START Records to process

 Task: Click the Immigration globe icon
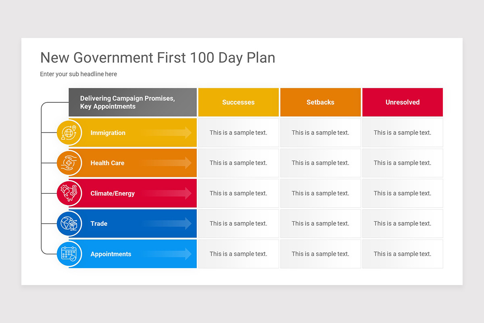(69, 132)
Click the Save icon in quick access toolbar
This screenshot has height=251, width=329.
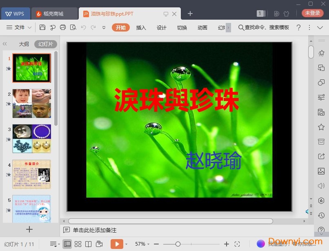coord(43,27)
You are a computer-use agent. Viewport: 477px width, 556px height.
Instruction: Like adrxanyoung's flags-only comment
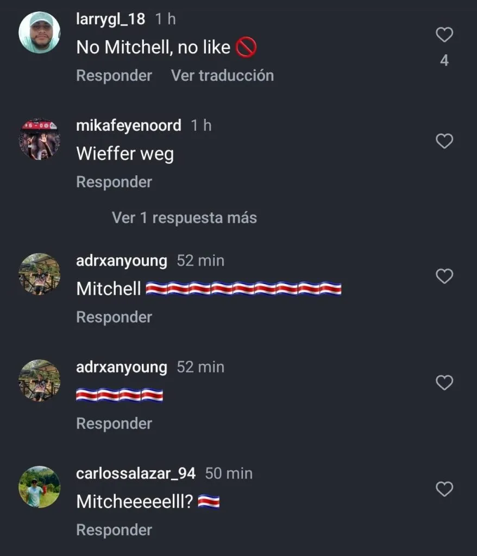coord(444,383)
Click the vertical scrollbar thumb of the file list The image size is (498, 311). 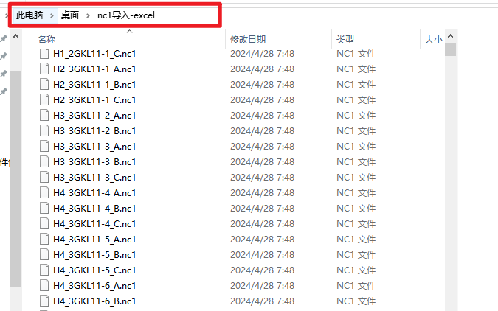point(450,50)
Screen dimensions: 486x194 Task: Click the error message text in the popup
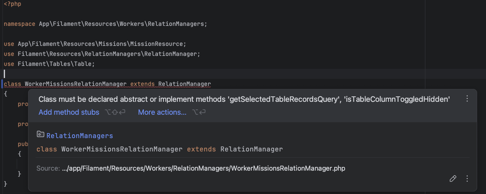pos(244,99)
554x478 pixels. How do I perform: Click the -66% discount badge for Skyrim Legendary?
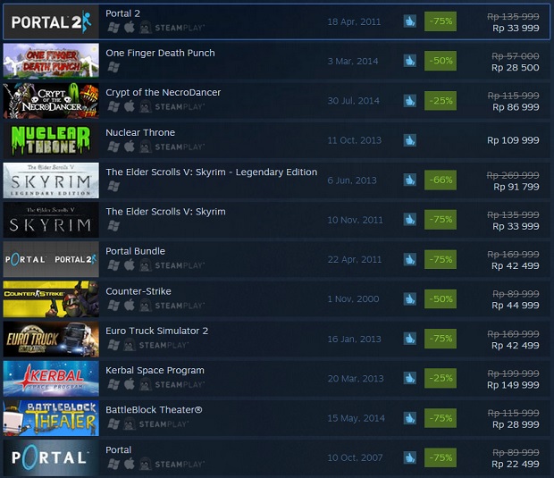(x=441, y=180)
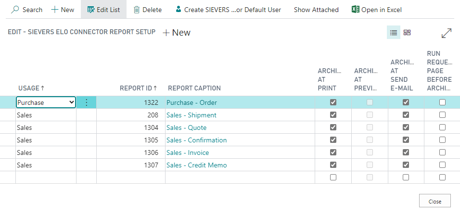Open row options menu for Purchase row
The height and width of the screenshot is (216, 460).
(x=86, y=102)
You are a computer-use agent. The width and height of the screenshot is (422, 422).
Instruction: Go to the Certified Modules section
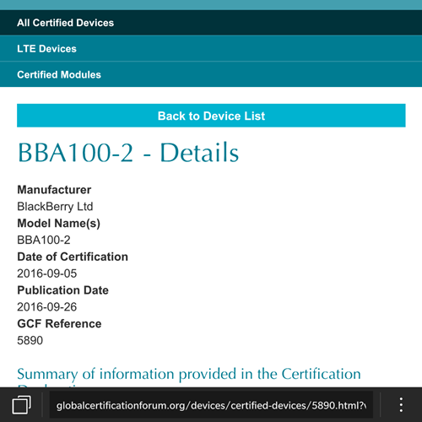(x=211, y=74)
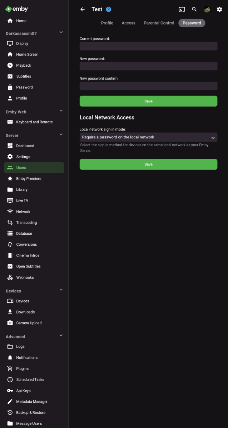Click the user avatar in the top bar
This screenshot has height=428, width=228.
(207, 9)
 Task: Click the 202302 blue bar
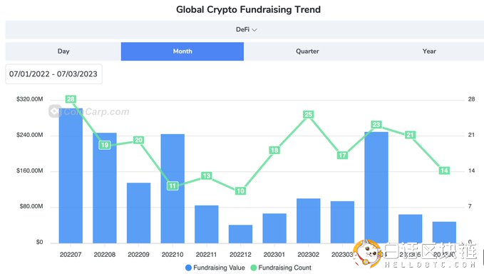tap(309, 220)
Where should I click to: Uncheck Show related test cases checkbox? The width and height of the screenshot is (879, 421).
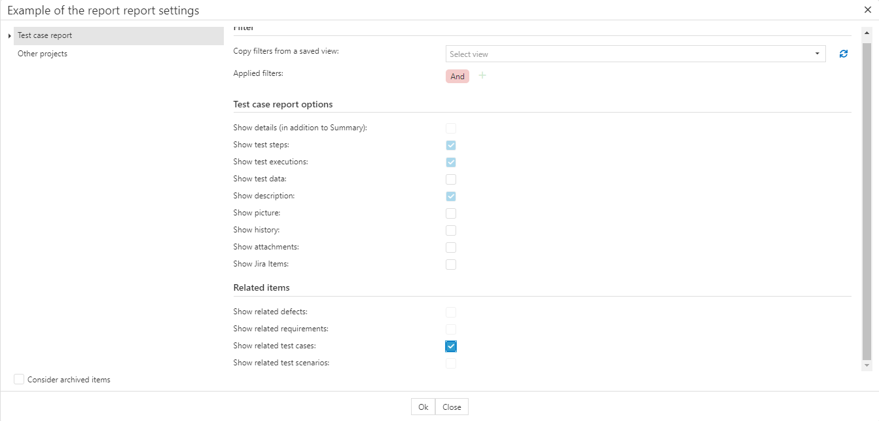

END Records to process
START Records to process

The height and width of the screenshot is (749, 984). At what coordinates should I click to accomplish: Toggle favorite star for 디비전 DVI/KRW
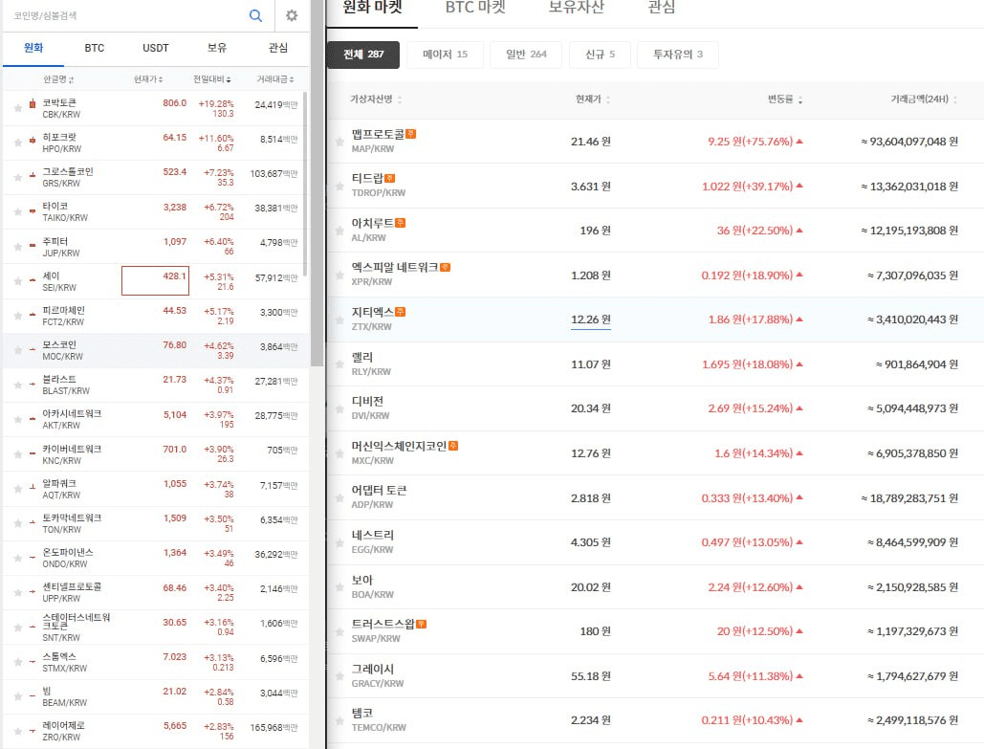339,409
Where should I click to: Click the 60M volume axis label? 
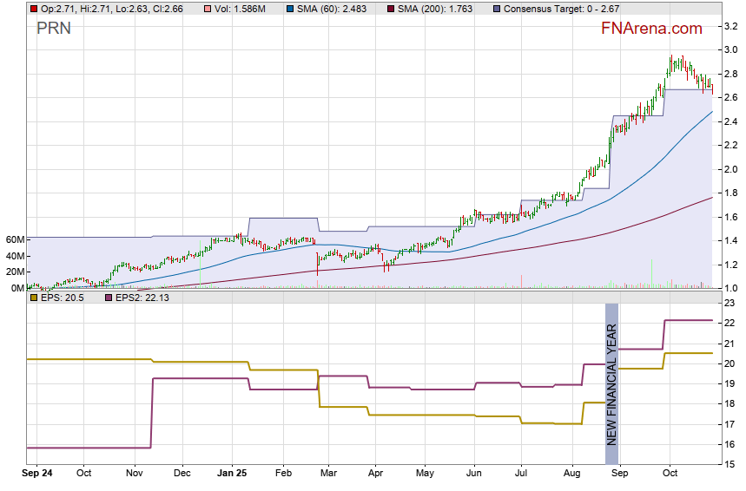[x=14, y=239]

END Records to process

• _Task_:
Go to the line above holding "Instruction: Go to", then copy exactly each line down to and including the one holding "Where should I click to: Uncheck", leaving pictures out.

• _Response below_:
Instruction: Go to the Certified Modules section
(x=211, y=74)
Click the user avatar in the top bar
This screenshot has height=428, width=228.
(207, 9)
 Task: Click the 202302 blue bar
tap(309, 220)
Where should I click to: Uncheck Show related test cases checkbox? The width and height of the screenshot is (879, 421).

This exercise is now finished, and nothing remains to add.